Directions: Your task is to return the span of lines beginning at the one with "Instruction: Click the" and ending at the last line of the data, exactly as it stands.

Top of Input records

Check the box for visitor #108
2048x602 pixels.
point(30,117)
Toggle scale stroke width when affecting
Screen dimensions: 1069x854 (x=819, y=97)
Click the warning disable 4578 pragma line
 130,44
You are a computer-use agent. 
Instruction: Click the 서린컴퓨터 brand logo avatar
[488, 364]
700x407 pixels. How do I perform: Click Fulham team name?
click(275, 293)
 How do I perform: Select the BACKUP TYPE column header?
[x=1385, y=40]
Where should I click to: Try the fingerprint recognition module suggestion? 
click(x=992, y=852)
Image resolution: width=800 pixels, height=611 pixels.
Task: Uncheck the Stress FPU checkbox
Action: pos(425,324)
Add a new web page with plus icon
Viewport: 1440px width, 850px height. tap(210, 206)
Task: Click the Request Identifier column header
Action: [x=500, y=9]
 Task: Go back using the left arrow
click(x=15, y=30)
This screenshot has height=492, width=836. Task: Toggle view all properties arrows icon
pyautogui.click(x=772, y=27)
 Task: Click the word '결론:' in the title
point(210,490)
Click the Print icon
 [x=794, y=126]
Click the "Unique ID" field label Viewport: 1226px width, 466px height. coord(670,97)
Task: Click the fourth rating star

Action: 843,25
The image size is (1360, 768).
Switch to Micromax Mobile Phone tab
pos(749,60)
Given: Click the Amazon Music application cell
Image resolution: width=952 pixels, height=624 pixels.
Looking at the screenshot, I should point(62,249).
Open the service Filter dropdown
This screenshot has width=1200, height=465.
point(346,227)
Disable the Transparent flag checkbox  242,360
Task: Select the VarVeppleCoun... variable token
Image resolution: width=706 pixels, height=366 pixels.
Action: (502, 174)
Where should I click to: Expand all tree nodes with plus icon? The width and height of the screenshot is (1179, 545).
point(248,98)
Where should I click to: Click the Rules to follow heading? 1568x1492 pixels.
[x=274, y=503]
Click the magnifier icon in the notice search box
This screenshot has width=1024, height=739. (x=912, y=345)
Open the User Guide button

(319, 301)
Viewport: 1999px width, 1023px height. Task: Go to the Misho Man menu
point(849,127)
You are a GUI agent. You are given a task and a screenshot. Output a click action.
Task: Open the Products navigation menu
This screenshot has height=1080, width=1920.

Bottom of Input records

The completed task:
Instruction: Click the 서린컴퓨터 brand logo avatar
[488, 364]
700x407 pixels. How do I perform: Click Fulham team name?
click(275, 293)
 How do I perform: Select the BACKUP TYPE column header?
[x=1385, y=40]
Where should I click to: Try the fingerprint recognition module suggestion? 
click(x=992, y=852)
Image resolution: width=800 pixels, height=611 pixels.
Task: Uncheck the Stress FPU checkbox
Action: pos(425,324)
Add a new web page with plus icon
Viewport: 1440px width, 850px height. tap(210, 206)
Task: Click the Request Identifier column header
Action: [x=500, y=9]
 Task: Go back using the left arrow
click(x=15, y=30)
This screenshot has height=492, width=836. Task: Toggle view all properties arrows icon
pyautogui.click(x=772, y=27)
 Task: Click the word '결론:' in the title
point(210,490)
Click the Print icon
 [x=794, y=126]
Click the "Unique ID" field label Viewport: 1226px width, 466px height. coord(670,97)
Task: Click the fourth rating star

Action: 843,25
The image size is (1360, 768).
Switch to Micromax Mobile Phone tab
pos(749,60)
Given: Click the Amazon Music application cell
Image resolution: width=952 pixels, height=624 pixels.
Looking at the screenshot, I should point(62,249).
Open the service Filter dropdown
This screenshot has width=1200, height=465.
point(346,227)
Disable the Transparent flag checkbox  242,360
Task: Select the VarVeppleCoun... variable token
Image resolution: width=706 pixels, height=366 pixels.
Action: (502, 174)
Where should I click to: Expand all tree nodes with plus icon? The width and height of the screenshot is (1179, 545).
point(248,98)
Where should I click to: Click the Rules to follow heading? 1568x1492 pixels.
[x=274, y=503]
Click the magnifier icon in the notice search box
This screenshot has width=1024, height=739. (x=912, y=345)
Open the User Guide button

(319, 301)
Viewport: 1999px width, 1023px height. Task: Go to the Misho Man menu
point(849,127)
You are a GUI agent. You are given a task and a screenshot. Output a click action.
Task: Open the Products navigation menu
This screenshot has height=1080, width=1920.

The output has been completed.